Dish Network reports losing subscribers, blames transition period

For a company that's earning 50% more as a spun-off entity than it did as a wholly-owned division of EchoStar, what could possibly go wrong? Yesterday, Dish Network actually listed 28 possible dire consequences in a filing with the SEC.

For the past year, digital satellite service provider Dish Network has reported gaining subscribers by the truckload, signing up approximately 170,000 net new customers in just the fiscal second quarter of 2007 alone.
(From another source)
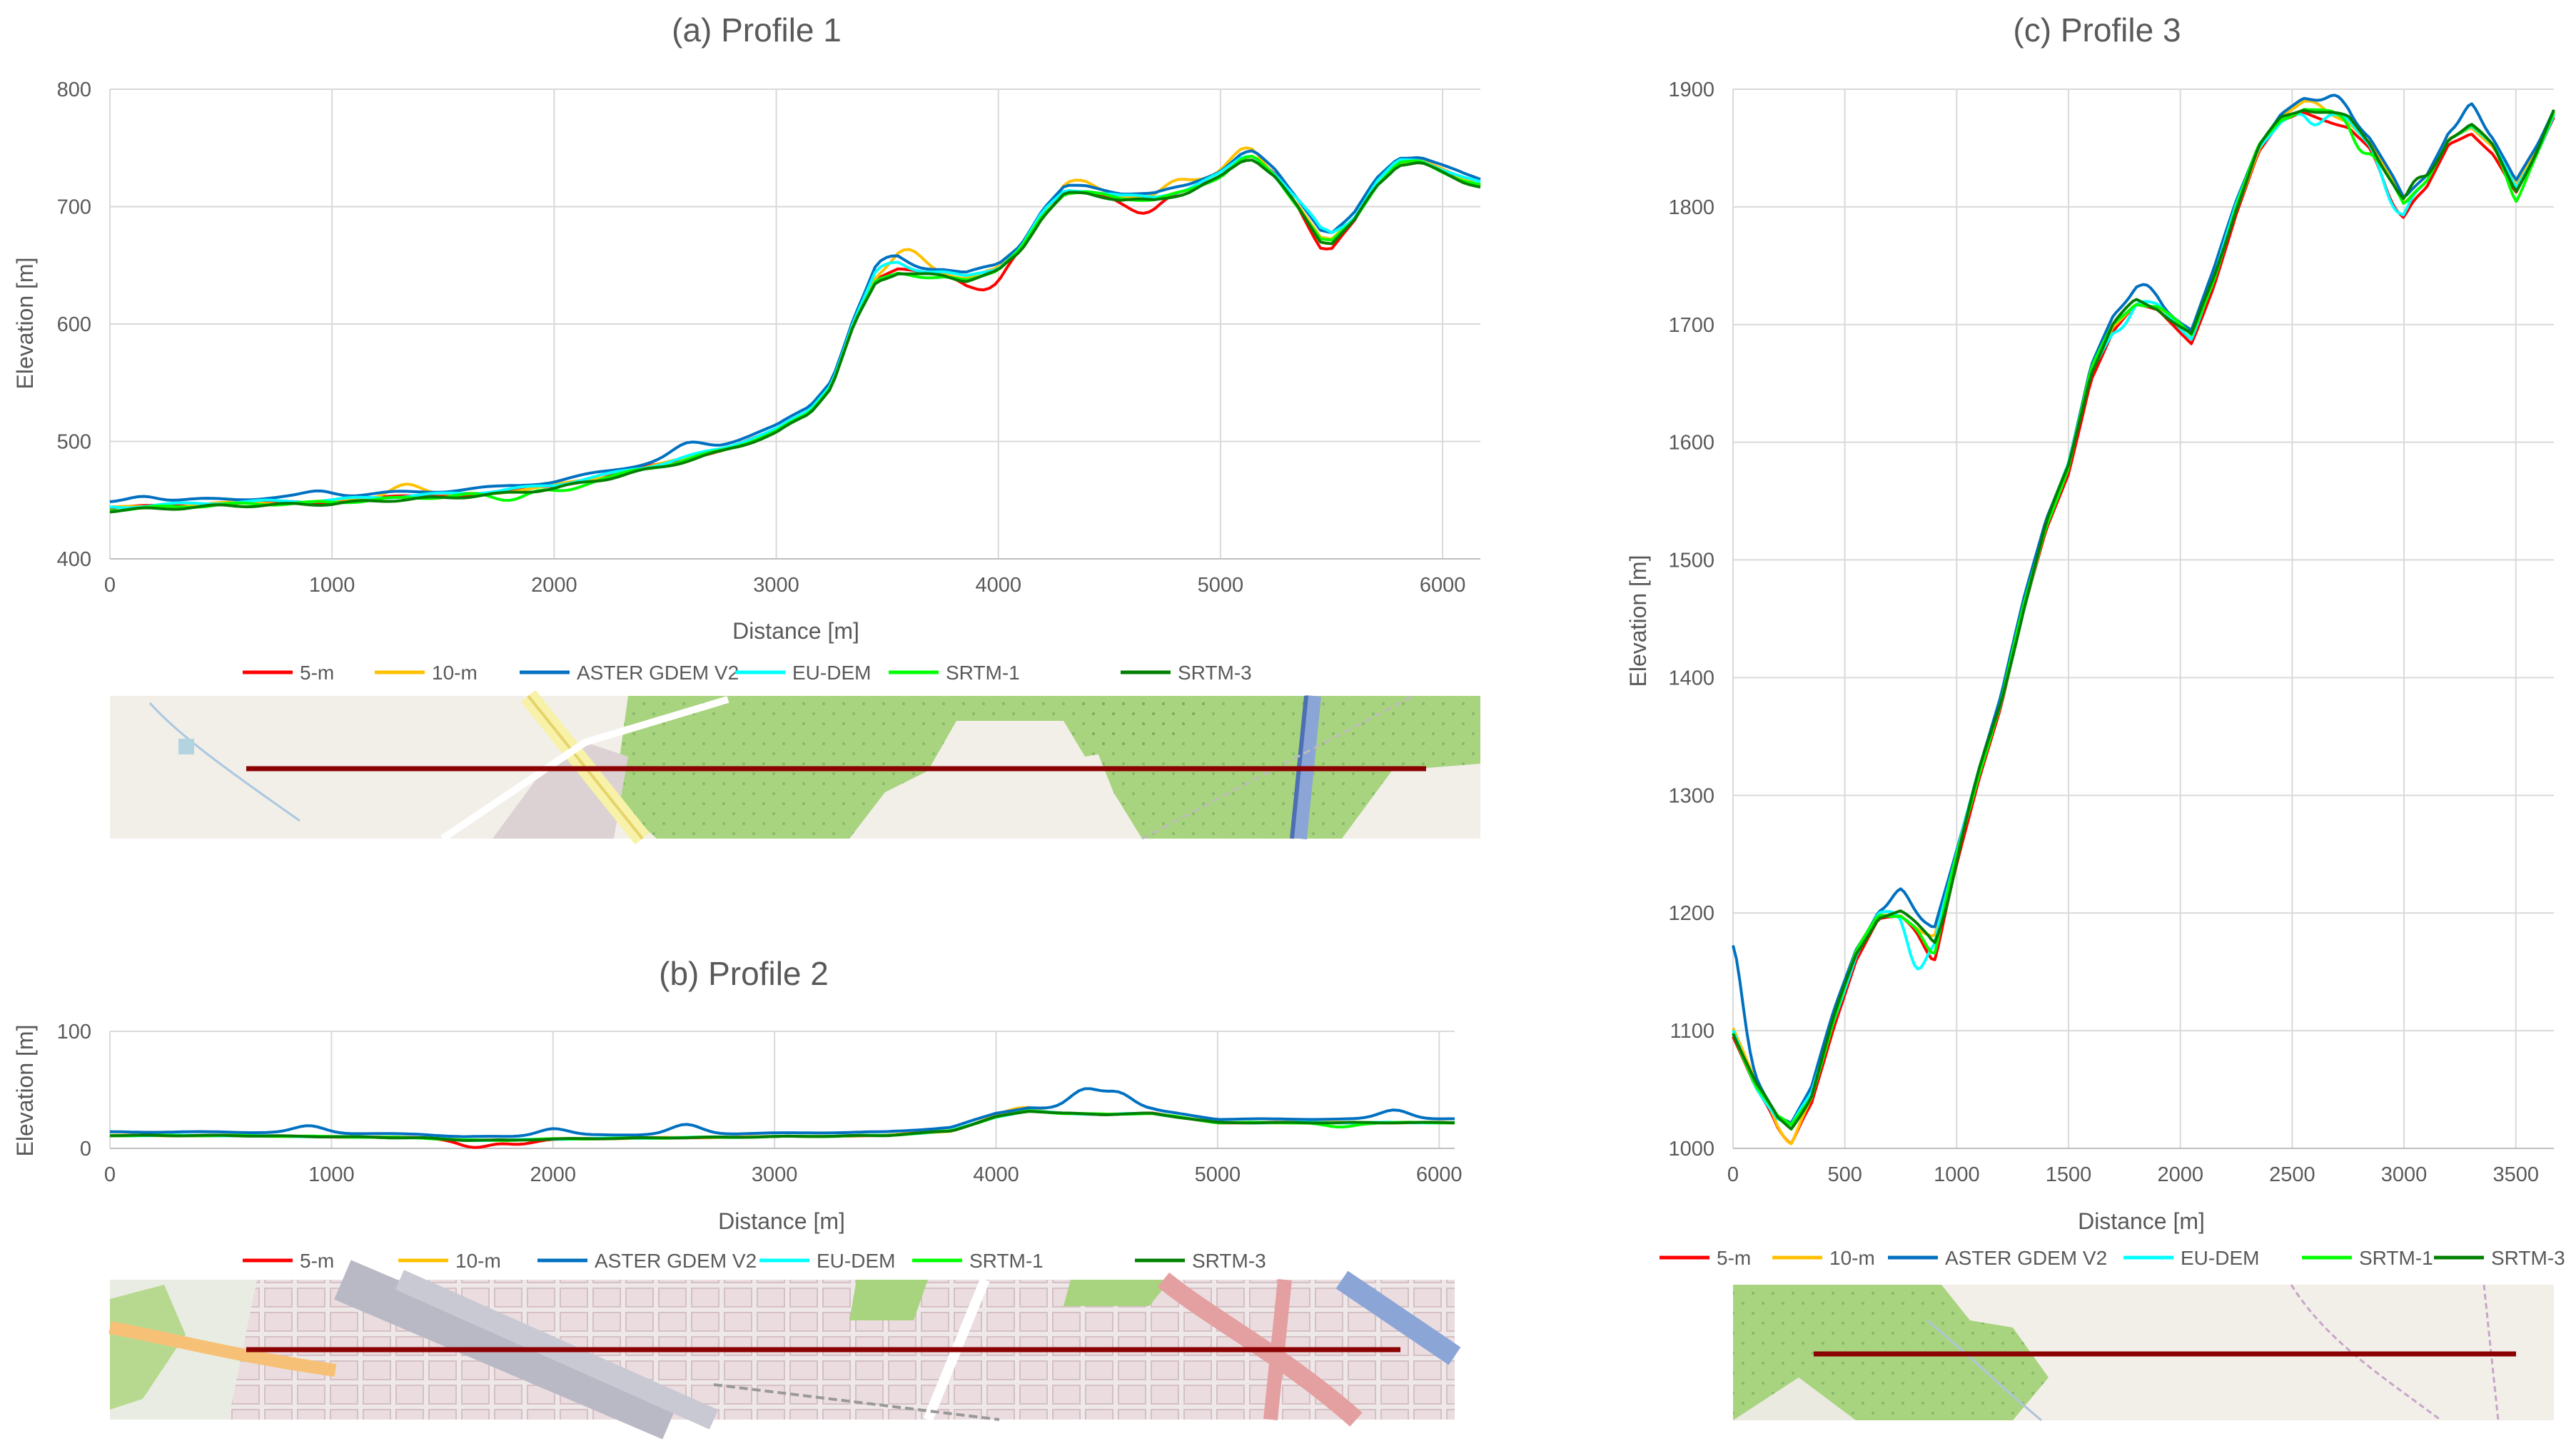 This screenshot has width=2576, height=1441. Describe the element at coordinates (1691, 444) in the screenshot. I see `y-tick-label: 1600` at that location.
But that gain was pared down to 110,000 in the third quarter of last year, followed by 85,000 in the following quarter, then 35,000.

Yesterday, the newly independent service provider reported having shed 25,000 subscribers in its fiscal Q2 2008, bringing its total customer base to 13.79 million.

In a filing with the US Securities and Exchange Commission yesterday, Dish cited multiple factors contributing to the company's uncertainty about its outlook, including its recently completed spinoff from parent EchoStar Communications, and its ongoing transition to a full high-definition service. Dish still relies on EchoStar not only for its set-top boxes (EchoStar is Dish's sole provider,) but for its communications licenses, without which the company may not be able to offer Internet service.

"Equipment, transponder leasing and digital broadcast operation costs may increase beyond our current expectations," the company writes in its latest 10-Q filing.

"We may be unable to renew agreements for these services on acceptable terms or at all. EchoStar's inability to develop and produce, or our inability to obtain, equipment with the latest technology, or our inability to obtain transponder capacity and digital broadcast operations and other services from third parties, could affect our subscriber acquisition and churn and cause related revenue to decline."

As far as this last quarter is concerned, Dish's financial performance was actually pretty good. The company reaped just over $2.9 billion in revenue, up 5.6% over the previous year's second quarter; and most impressively, operating income rose by almost 50% to about $335.9 million. (This is when you figure Dish Network's division separately from EchoStar for the prior year.) So the dire consequences aren't being realized just yet.

But they could be, and Dish was up-front about that in its 10-Q. First of all, AT&T's distribution agreement with Dish for television service for some of the telco's triple- and quadruple-play customers, is set to expire at the end of this year; and with AT&T expanding its U-verse service on its own, Dish doesn't expect AT&T to continue that agreement past December.

"Our ability to maintain or grow our subscriber base will be adversely affected if we do not enter into a new agreement with AT&T and we are not able to develop comparable alternative distribution channels," Dish Network writes.

Last March, EchoStar won several 700 MHz licenses in the E-block, where UHF Channel 56 resides now, having bid nearly three quarters of a billion dollars. In an indication that Dish Network's spinoff from EchoStar isn't exactly a separation, the company said it will be somewhat responsible for commercializing those licenses in order to build services in that spectrum. Those services may be especially necessary if Dish finds itself competing directly against AT&T in regions where the two are currently partners.

But finally, on top of all that, the company characterized itself as being in the fight of its life, along with parent EchoStar, against TiVo in a long-standing patent infringement battle regarding DVR functionality in EchoStar's set-top boxes -- the only STBs that Dish uses. That battle heated up even more last month when EchoStar launched its own wave against TiVo, claiming TiVo's software violates EchoStar's established patents.

"If we and EchoStar are unsuccessful in our appeal to the United States Supreme Court in the TiVo case, or in defending against TiVo's motion for contempt or any subsequent claims that EchoStar's alternative technology infringes TiVo's patent, we could be prohibited from distributing DVRs supplied to us by EchoStar, or be required to modify or eliminate certain user-friendly DVR features that we currently offer to consumers," states Dish Network's 10-Q.

"In that event we would be at a significant disadvantage to our competitors who could offer this functionality and, while we would attempt to provide that functionality using different technology and/or manufacturers other than EchoStar, the adverse affect on our business could be material. We could also have to pay substantial additional damages."

These were just some of a 28-point list of possible uncertainties -- which also included the lackluster US economy -- facing Dish Network's future as it begins the second half of its fiscal year. But that 50% gain in quarterly net profit helped offset the company's dire predictions, with Dish Network stock value trading up 2% on the NASDAQ exchange by late morning Tuesday.